▶ _Task item 1_:
In the excerpt on prewar intelligence, what did the Intelligence Committee's initial probe focus on?
▶ _Task item 2_:
List every person named in the excerpt on prewar intelligence.

▶ _Extract provided_:
Rockefeller told CNN's "Late Edition" that al-Libi was "an entirely unreliable individual upon whom the White House was placing substantial intelligence trust." He said Sunday's disclosure was another reason the Intelligence Committee needs to wrap up a promised investigation into how policymakers used intelligence data to push for war. The panel's initial probe focused on the quality of the intelligence and not how policymakers used it.
"That is a classic example of a lack of accountability to the American people," Rockefeller said.

Pentagon spokesman Lawrence Di Rita said, however, the report Levin was quoting was a single document "out of context, without the analysis or any other indication as to how it may have factored in." In an interview with CNN, he called its release "irresponsible and ironic, given the underlying allegation that this selected release is intended to address, namely someone's perception that intelligence was used selectively."

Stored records

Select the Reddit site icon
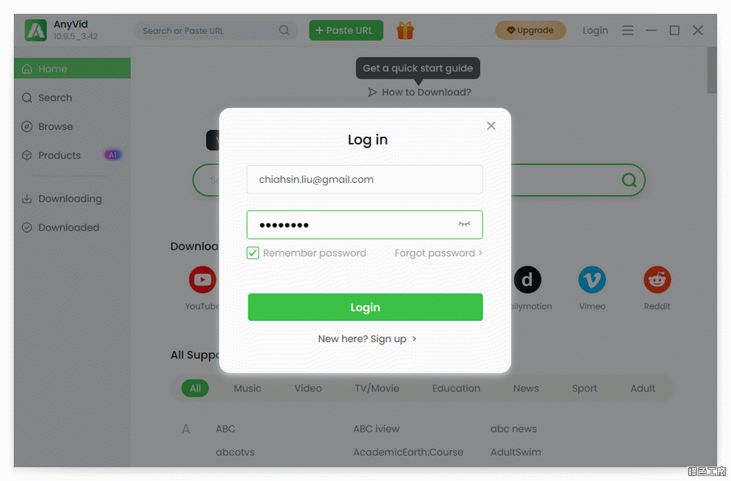Screen dimensions: 731x481 [x=657, y=280]
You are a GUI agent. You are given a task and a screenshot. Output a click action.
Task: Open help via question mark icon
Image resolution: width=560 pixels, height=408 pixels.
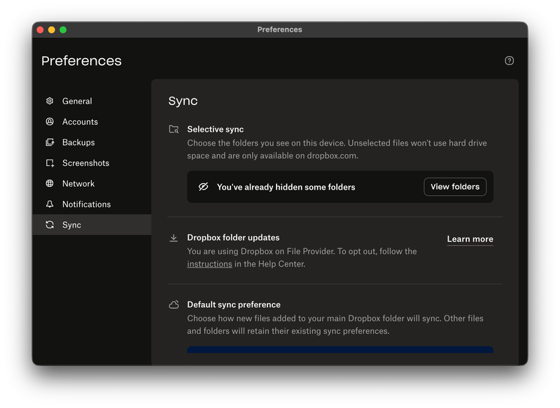tap(509, 61)
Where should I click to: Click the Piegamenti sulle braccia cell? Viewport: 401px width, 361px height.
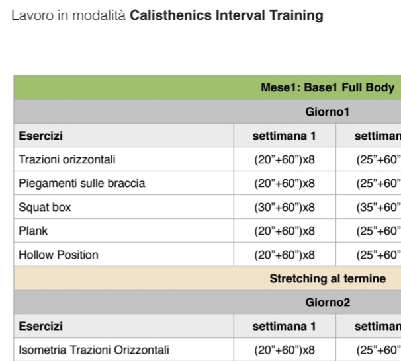point(124,183)
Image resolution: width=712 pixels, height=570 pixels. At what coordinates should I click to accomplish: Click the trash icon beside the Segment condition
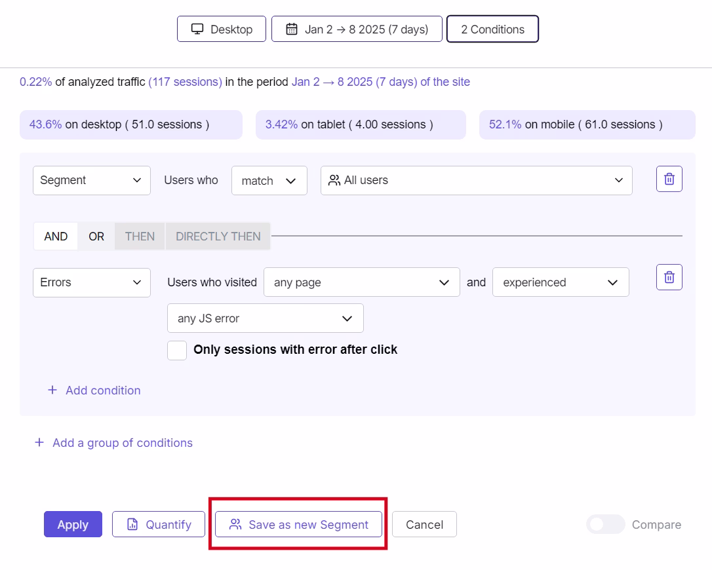[669, 178]
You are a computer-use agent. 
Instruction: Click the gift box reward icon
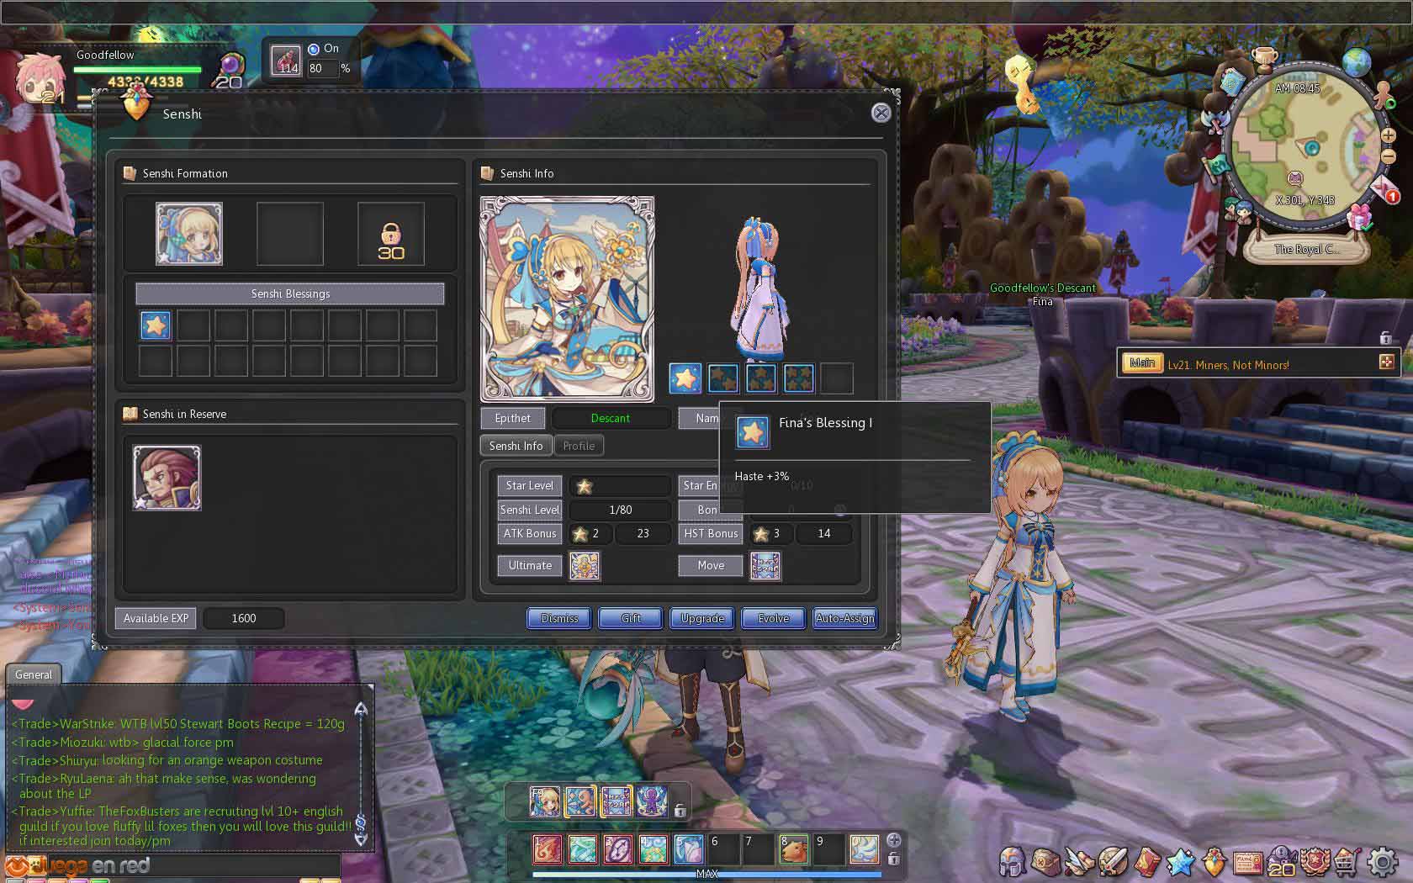tap(1359, 218)
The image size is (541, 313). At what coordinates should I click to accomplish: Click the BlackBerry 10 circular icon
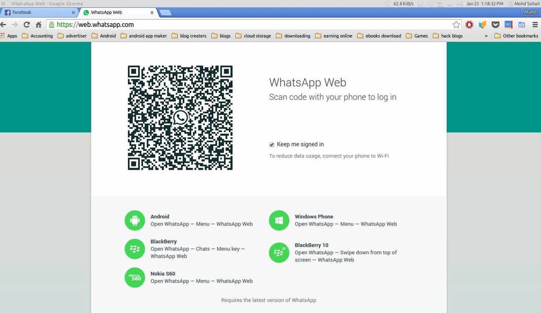pos(279,252)
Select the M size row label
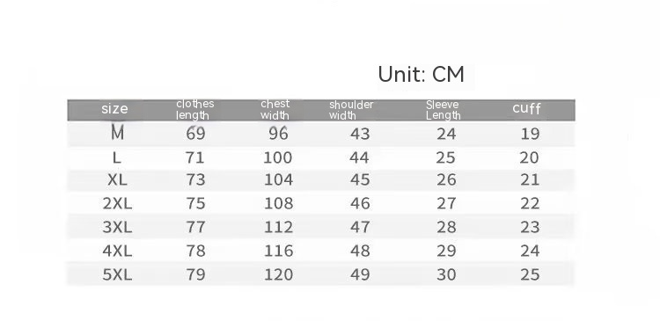This screenshot has width=660, height=321. tap(117, 134)

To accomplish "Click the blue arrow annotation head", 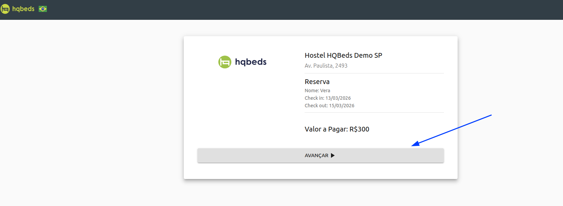I will [x=415, y=144].
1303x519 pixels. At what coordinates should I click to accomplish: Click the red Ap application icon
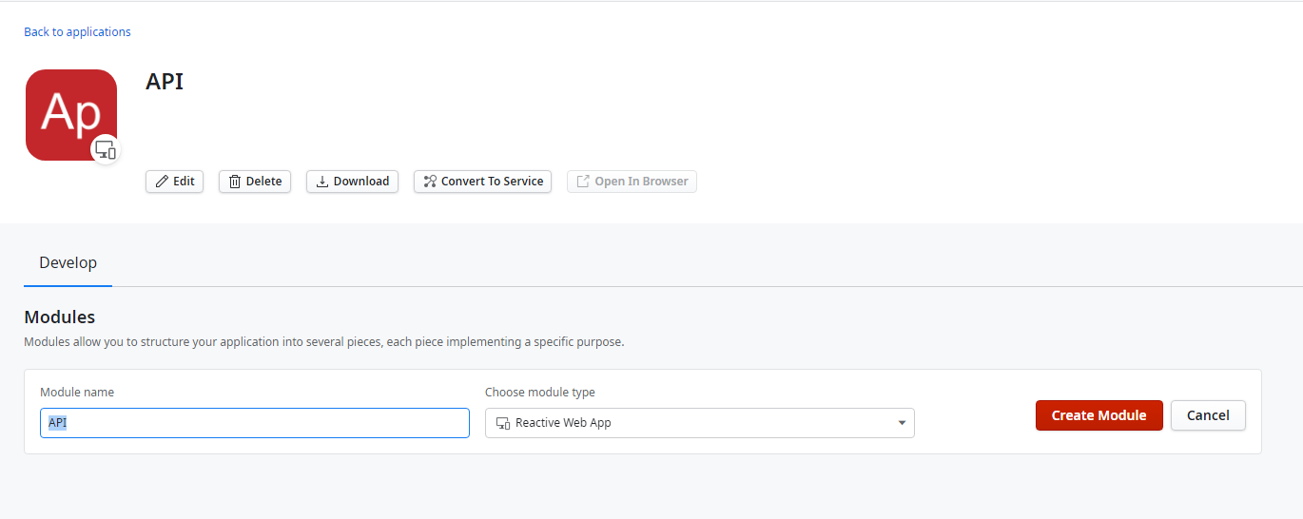(69, 112)
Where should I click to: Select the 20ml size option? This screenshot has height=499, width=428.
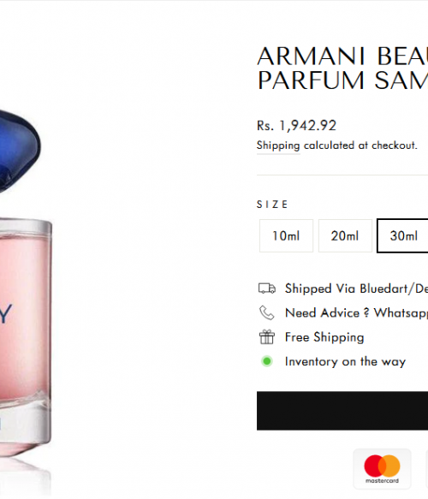345,236
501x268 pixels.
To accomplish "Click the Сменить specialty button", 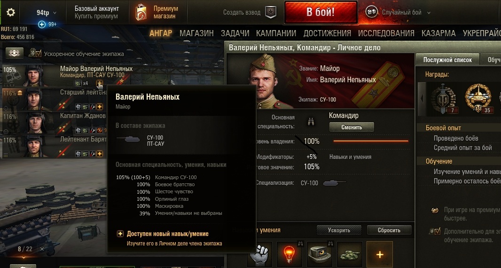I will click(352, 127).
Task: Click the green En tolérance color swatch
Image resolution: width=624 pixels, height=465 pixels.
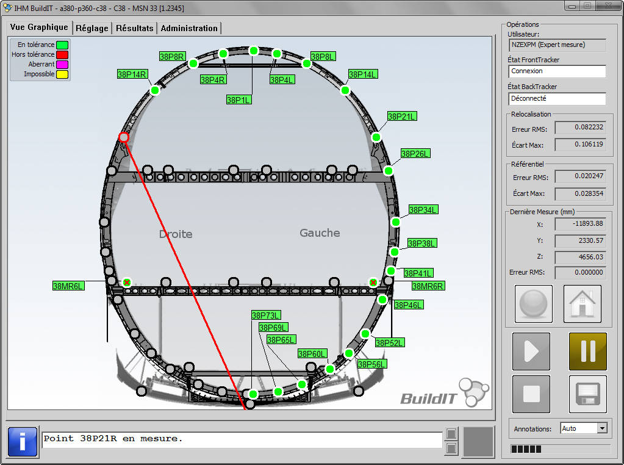Action: click(x=62, y=45)
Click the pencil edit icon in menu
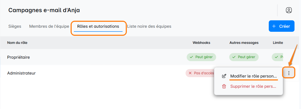Screen dimensions: 301x109 click(x=224, y=76)
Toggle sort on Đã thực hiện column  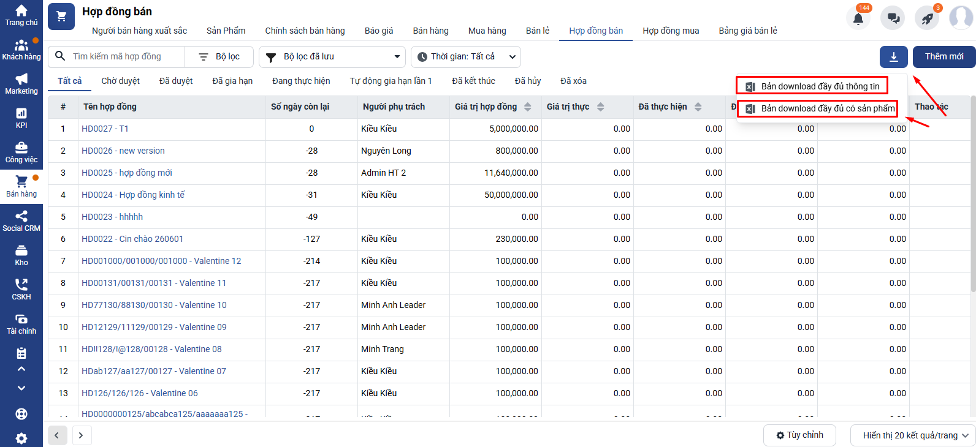(698, 107)
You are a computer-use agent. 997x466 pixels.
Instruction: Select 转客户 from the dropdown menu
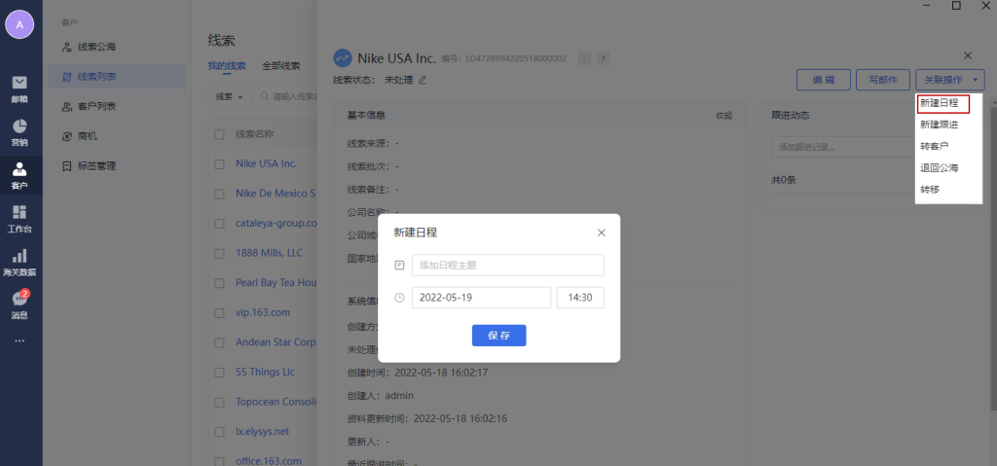point(934,146)
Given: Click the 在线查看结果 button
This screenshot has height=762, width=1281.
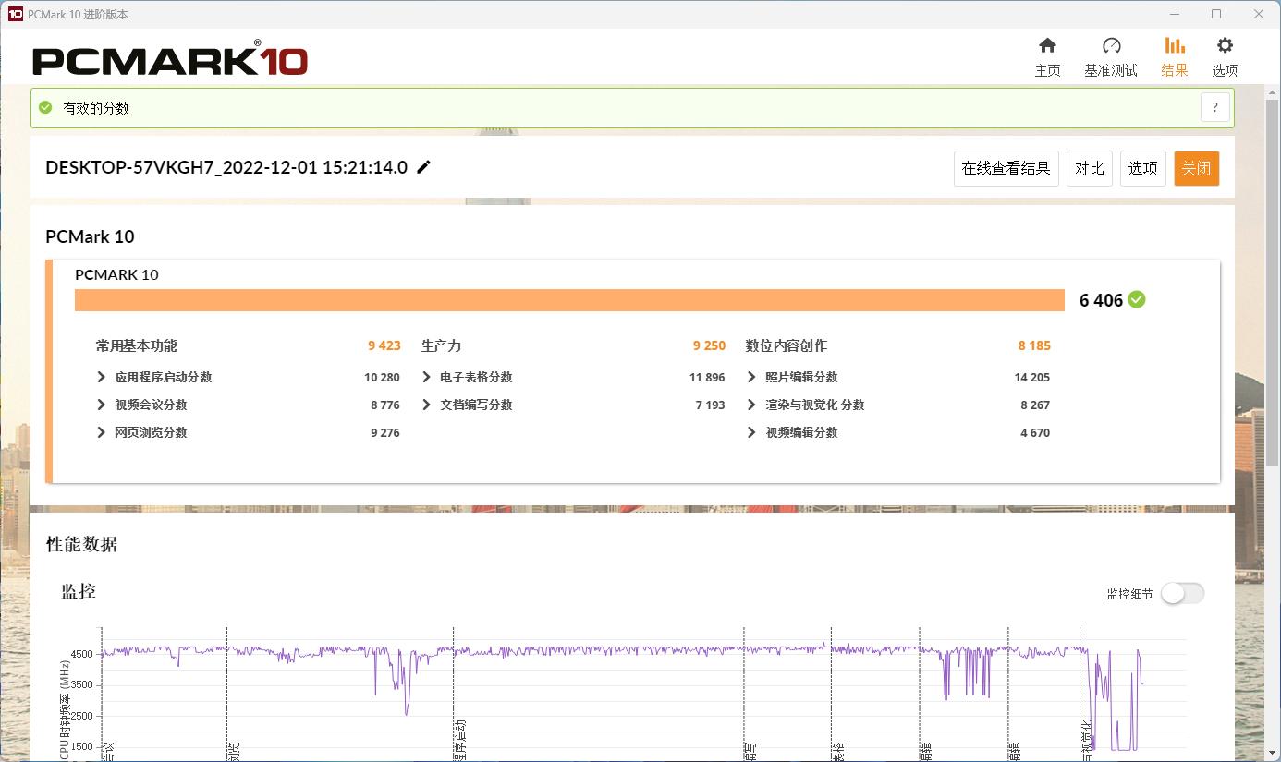Looking at the screenshot, I should click(x=1006, y=168).
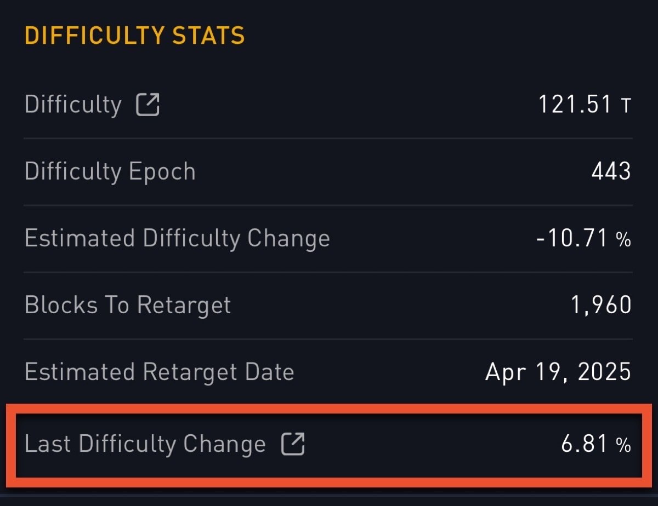Click the percent sign after -10.71

pyautogui.click(x=623, y=240)
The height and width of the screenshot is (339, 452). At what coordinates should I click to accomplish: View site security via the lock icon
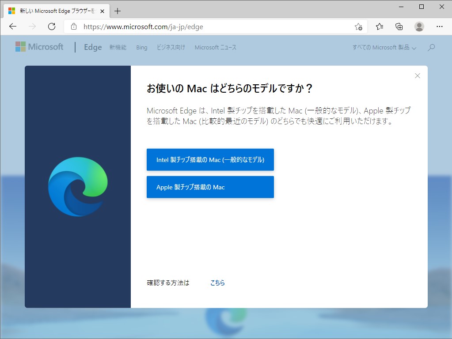73,26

▶ _Problem solution 1_:
The quality of the intelligence, not how policymakers used it.

▶ _Problem solution 2_:
Rockefeller, al-Libi, Lawrence Di Rita, Levin